» DIRECTIVE 1: Repeat the part of the blog post from "Yesterday I had" to "and mucous-filled countenance." word for word.

* begin PAGE TEXT *

One phone interview tomorrow, another waiting to be scheduled. Still no place to live in Seattle. Now we're expanding our home horizons in terms of what will suffice (i.e., we've decided to be less picky). There are some lovely places in West Seattle, which I love for its beaches and ties to Richard Hugo. I do not love West Seattle, however, for the commuting obstacles it poses. How can it share the name "Seattle" and be so damned far away and difficult to get to and from? Still, I was walking on Alki beach once and saw two divers come out of the water, like something from James Bond. At first I thought they were seals and I got really excited. I remained somewhat excited when I saw that they were people. And sometimes, when the tide is low, there are purple starfish. And that's not even the caffeine talking.

Friday, May 16, 2008

J-O-B Part Deux: The Interviewing Process

Yesterday I had my first telephone interview, which is fantastic because I was truly worried that employers wouldn't give my materials a second look once they saw my nonlocal address. I'm in the process of playing phone tag with another potential employer as we speak. Also, I'm sick--not the cute kind of sick that gives you a mad sexy, throaty phone voice, but rather the kind of sick that makes you a spacy, stuffy mouth-breather. It's probably for the best, then, that I am two states away from Seattle so I can't afflict any potential employers with my ruddy and mucous-filled countenance.

Despite the croup, I'm feeling confident going into this round of interviews. Looking over my resume, I'm proud of the work I've done. Hopefully I will have updates of the positive sort shortly.

* end PAGE TEXT *
* begin TASK MATERIAL *

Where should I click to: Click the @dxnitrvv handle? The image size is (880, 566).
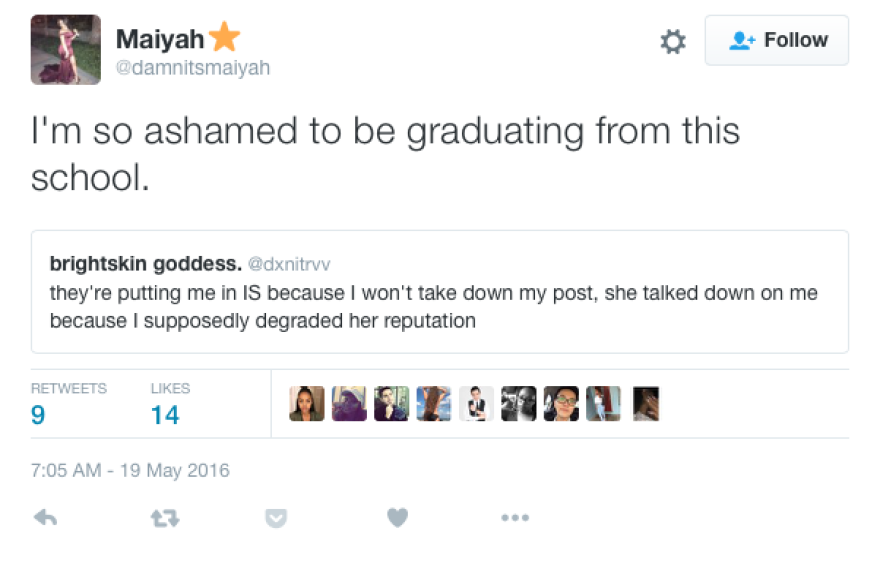[x=289, y=264]
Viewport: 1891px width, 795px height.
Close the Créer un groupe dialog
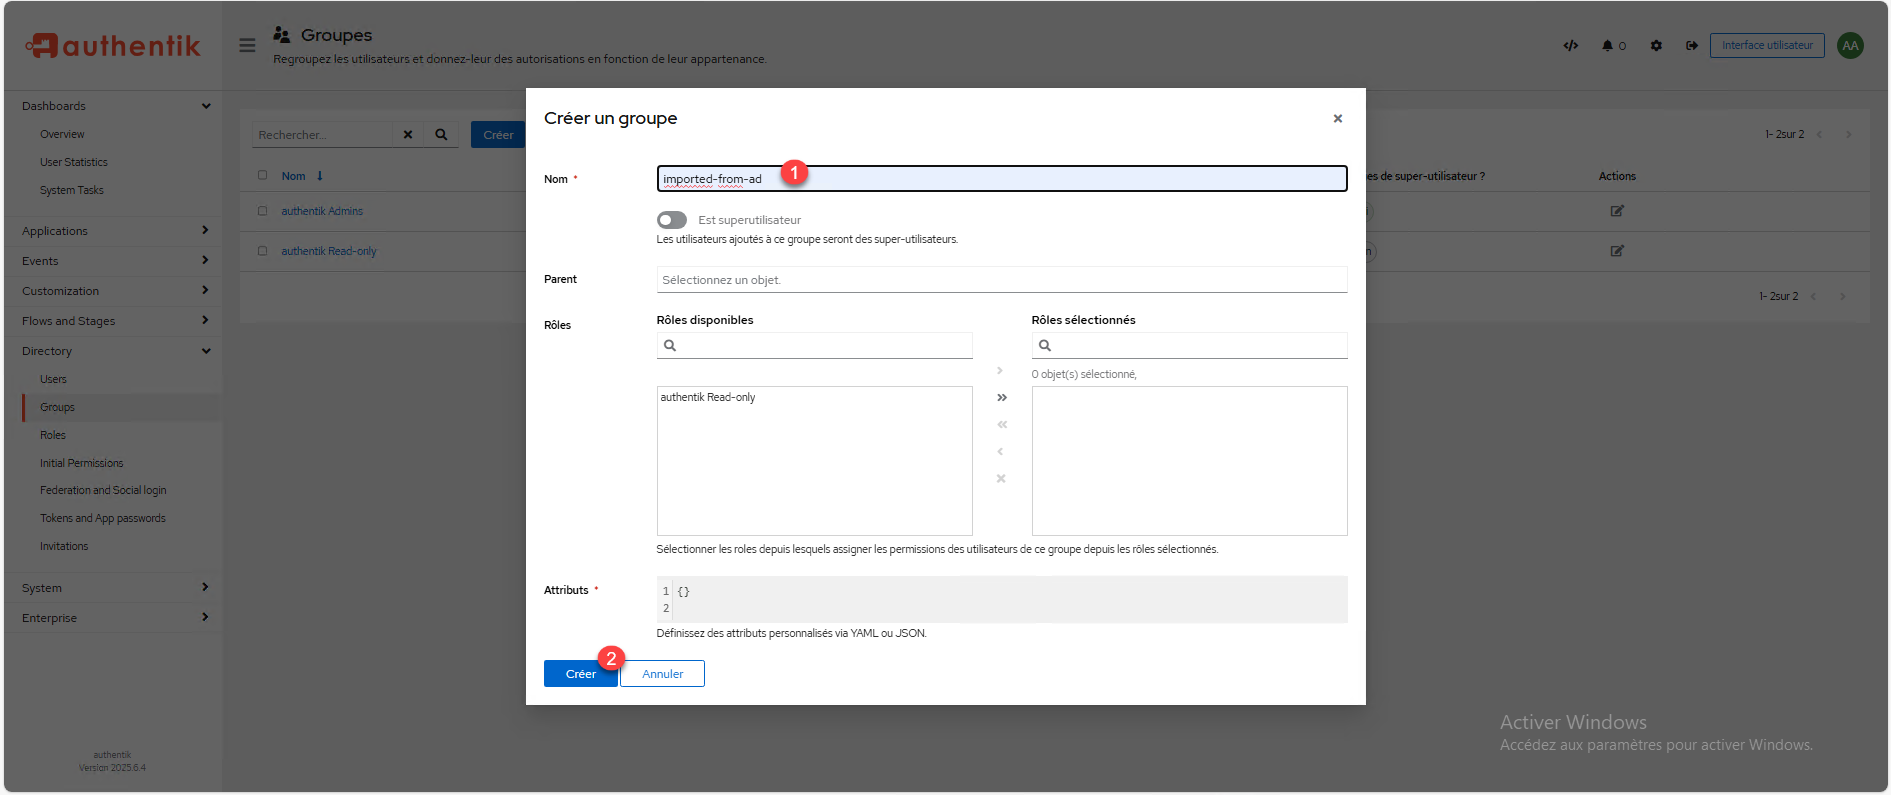point(1337,118)
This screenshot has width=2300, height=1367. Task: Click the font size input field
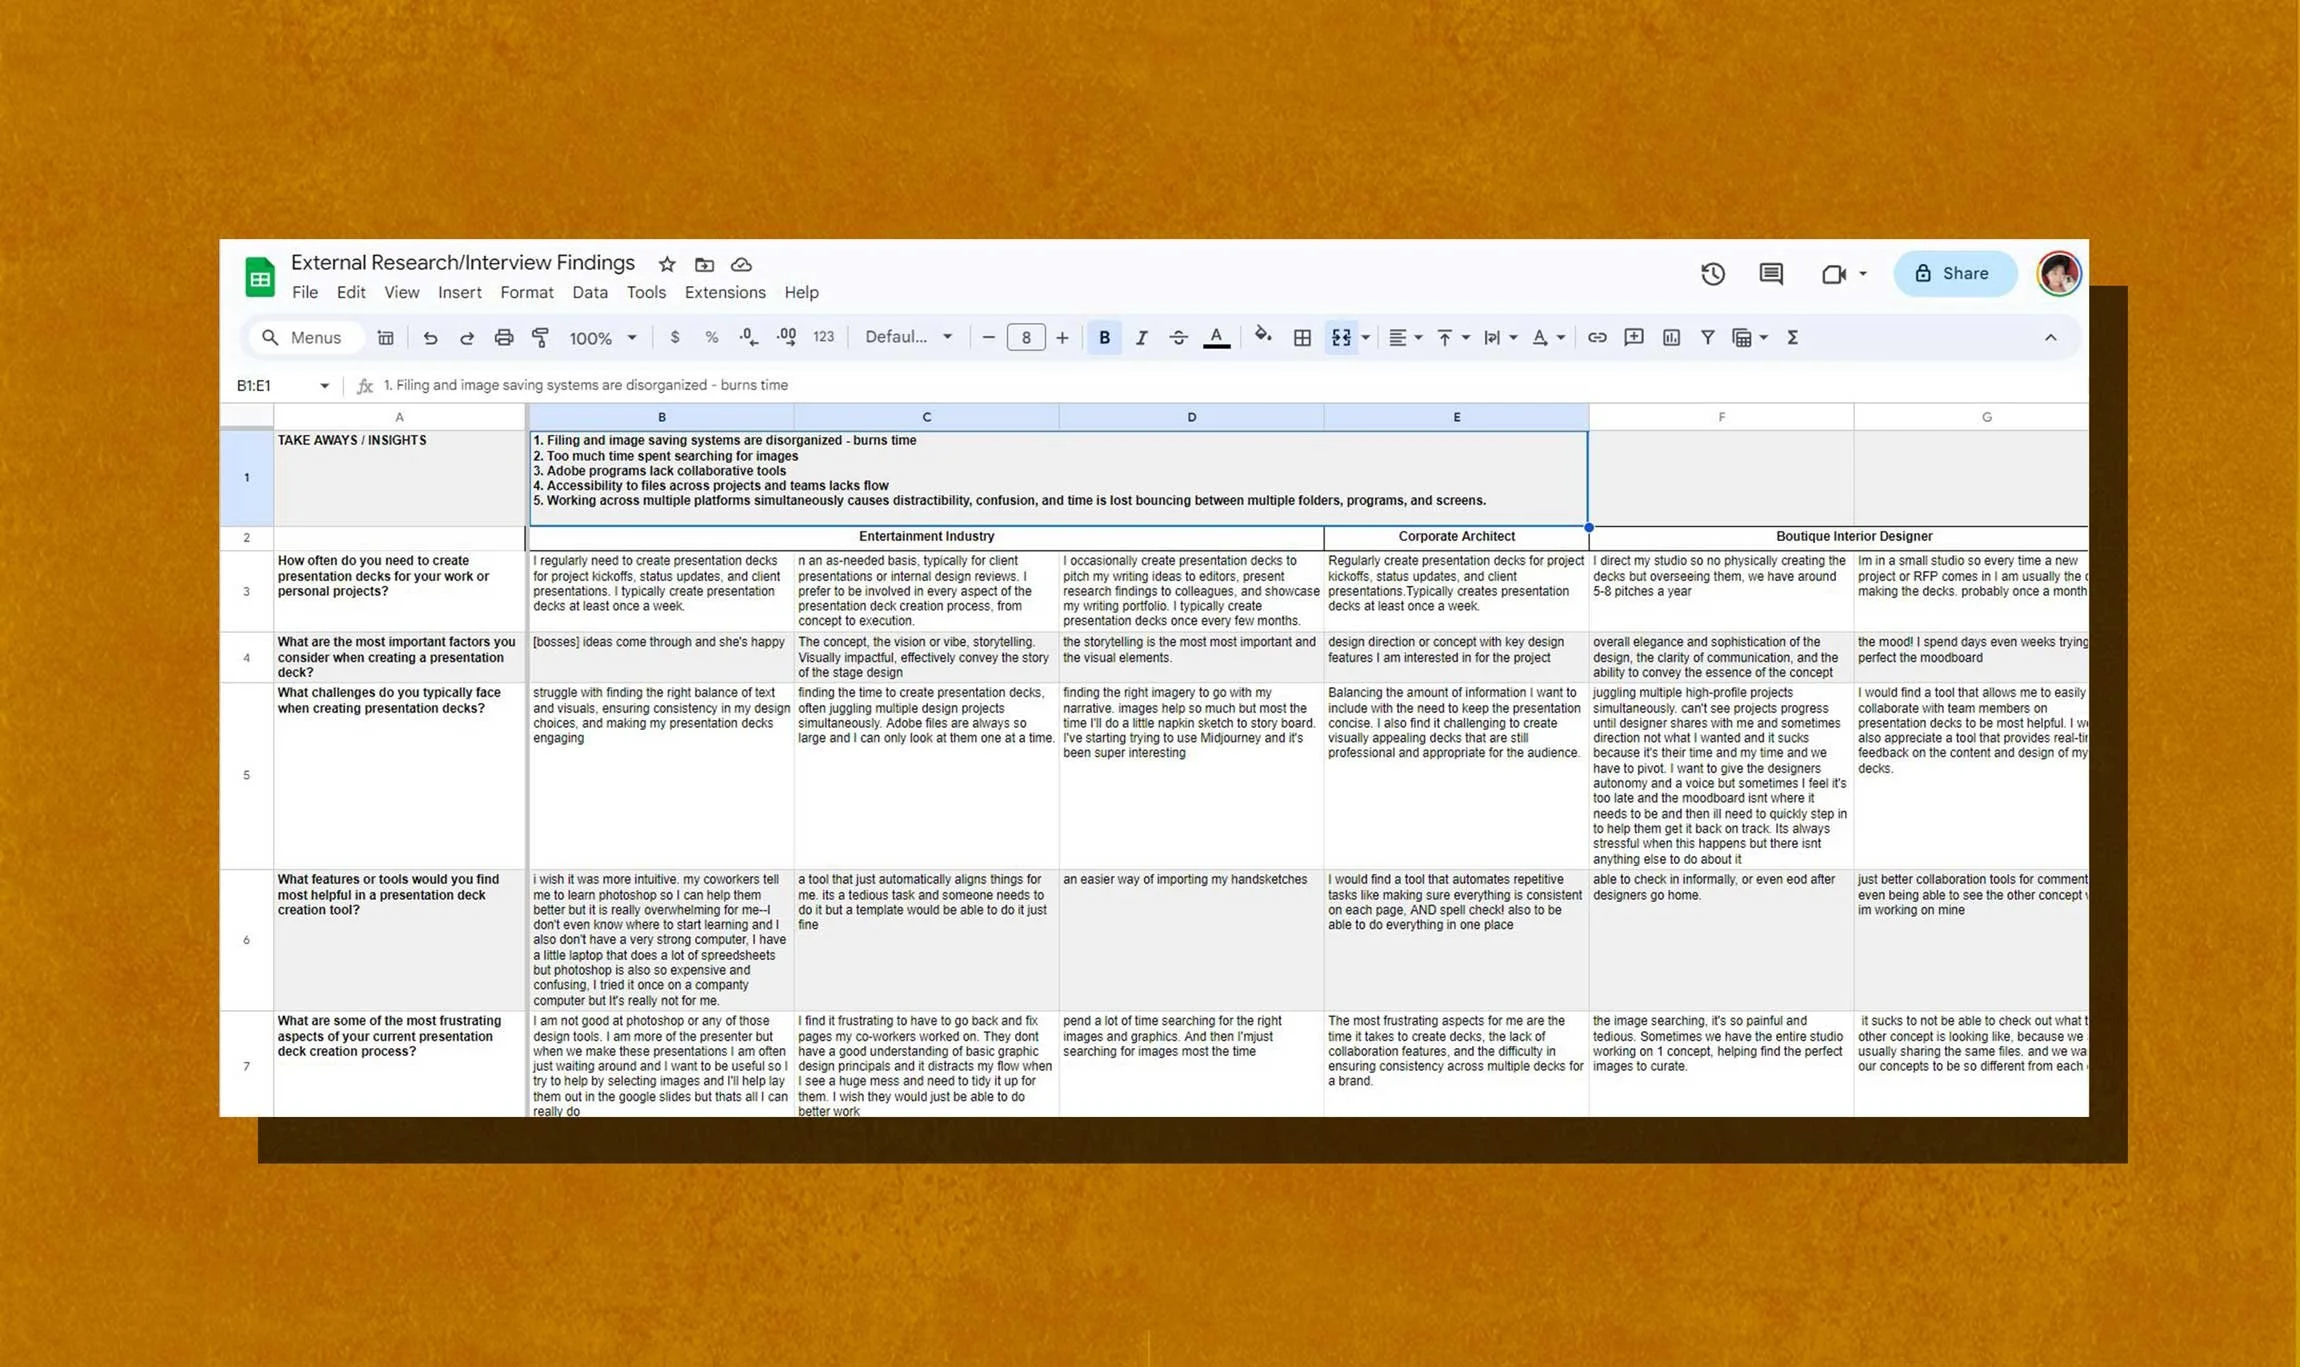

* end TASK MATERIAL *

» DIRECTIVE 2: Reproduce every line of the records exactly as they appear, leaving out the pictures.

» EXERCISE ANSWER 1:
Yesterday I had my first telephone interview, which is fantastic because I was truly worried that employers wouldn't give my materials a second look once they saw my nonlocal address. I'm in the process of playing phone tag with another potential employer as we speak. Also, I'm sick--not the cute kind of sick that gives you a mad sexy, throaty phone voice, but rather the kind of sick that makes you a spacy, stuffy mouth-breather. It's probably for the best, then, that I am two states away from Seattle so I can't afflict any potential employers with my ruddy and mucous-filled countenance.

» EXERCISE ANSWER 2:
Where should I click to: Click the @dxnitrvv handle? The image size is (880, 566).
[x=289, y=264]
Viewport: 1891px width, 795px height.
Close the Créer un groupe dialog
point(1337,118)
This screenshot has width=2300, height=1367. Task: Click the font size input field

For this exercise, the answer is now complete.